1. Data mirrors human behaviour.

Most datasets today come from historical data built by humans. Humans are discriminative. Those discriminative patterns are engraved in the data.

Example: women getting lower salaries at equal skills. If we are to train AI models with this data, the models will be discriminative too. This is a clear problem as you do not want to be teaching such a sexist pattern to an intelligent machine taking decisions at scale.

So should one look for other sources of data ? Should one stop using AI ? The best option is to simply use fairness-constrained data generation on those datasets. This will ensure the data has an equal percentage of men and women getting accepted for a loan.

2. Data reflects the past, not the future.

Any dataset being used in an ML model has been built through years of data collection. Over the years, the data distribution could have drifted to a new reality, meaning the AI model in production makes decisions with patterns of the past on input data from the present.

Example: an insurance AI model might give a price X to a health policy, then Corona hits, people get sick more often, and price X should be X+100. But the data is based on pre-corona so the AI model does not update its thinking to current conditions and it still prices the policy much lower than it should. This could bankrupt the company.

One solution is to use data augmentation to generate enough data to train your model using only data from this new period of time.

3. Data can create a self-fulfilling prophecy.

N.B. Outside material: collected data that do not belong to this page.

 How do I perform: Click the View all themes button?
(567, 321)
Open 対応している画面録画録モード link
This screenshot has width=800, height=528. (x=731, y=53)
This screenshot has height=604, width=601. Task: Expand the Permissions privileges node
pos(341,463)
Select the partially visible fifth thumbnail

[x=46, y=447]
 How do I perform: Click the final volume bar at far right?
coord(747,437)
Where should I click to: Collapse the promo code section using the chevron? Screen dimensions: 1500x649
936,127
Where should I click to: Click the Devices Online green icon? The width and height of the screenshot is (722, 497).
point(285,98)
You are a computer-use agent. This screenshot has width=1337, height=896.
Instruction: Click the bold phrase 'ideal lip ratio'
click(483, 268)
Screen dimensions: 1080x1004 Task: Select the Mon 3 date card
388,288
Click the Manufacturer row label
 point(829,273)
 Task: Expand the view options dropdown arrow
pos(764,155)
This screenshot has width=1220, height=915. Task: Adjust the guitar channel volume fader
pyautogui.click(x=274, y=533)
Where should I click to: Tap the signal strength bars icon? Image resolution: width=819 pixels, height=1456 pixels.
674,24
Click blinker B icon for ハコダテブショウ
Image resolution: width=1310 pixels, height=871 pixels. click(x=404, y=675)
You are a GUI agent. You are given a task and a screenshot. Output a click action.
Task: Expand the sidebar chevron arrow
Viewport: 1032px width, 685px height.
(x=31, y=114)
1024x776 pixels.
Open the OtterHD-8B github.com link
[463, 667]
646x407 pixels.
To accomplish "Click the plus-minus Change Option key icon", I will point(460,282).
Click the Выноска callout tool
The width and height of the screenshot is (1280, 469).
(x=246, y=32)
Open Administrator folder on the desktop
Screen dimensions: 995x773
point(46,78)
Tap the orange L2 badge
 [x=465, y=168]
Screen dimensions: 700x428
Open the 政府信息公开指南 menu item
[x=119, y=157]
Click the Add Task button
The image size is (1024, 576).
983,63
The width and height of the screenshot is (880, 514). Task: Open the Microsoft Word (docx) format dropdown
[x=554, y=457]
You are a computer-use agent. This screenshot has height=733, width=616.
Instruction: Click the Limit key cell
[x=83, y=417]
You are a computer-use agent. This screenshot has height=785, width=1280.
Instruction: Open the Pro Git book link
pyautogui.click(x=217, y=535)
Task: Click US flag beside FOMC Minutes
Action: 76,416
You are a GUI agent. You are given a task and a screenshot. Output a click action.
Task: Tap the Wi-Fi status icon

With the world modernizing itself with AI, the biggest danger is by far getting stuck in a bias loop.

Example: let's think of a world in the near future where AI models decide on who should get a loan using 1970 to 2020 data showing that 30% of women applicants get a loan against 60% of men. What will happen ? From 2020 to 2040, those AI models will reproduce the same sexist pattern. Then, the AI models trained in 2040 with data from the last 20 years will be trained on identically sexist data. We are in a bias loop.

This can be changed at the source with fairness-constrained data generation. On a positive note, if we get stuck in a loop of treating different subgroups equally then this is good news.

4. Data is unbalanced.

It often happens that a collected dataset fails to reflect reality because there are not enough data points of a particular subgroup.

Example: the market branding of a bank has mainly attracted male customers and the bank now has too few female data points to build a robust loan model for women.

A solution to this is data rebalancing which will increase the amount of women data points to the number of men data points.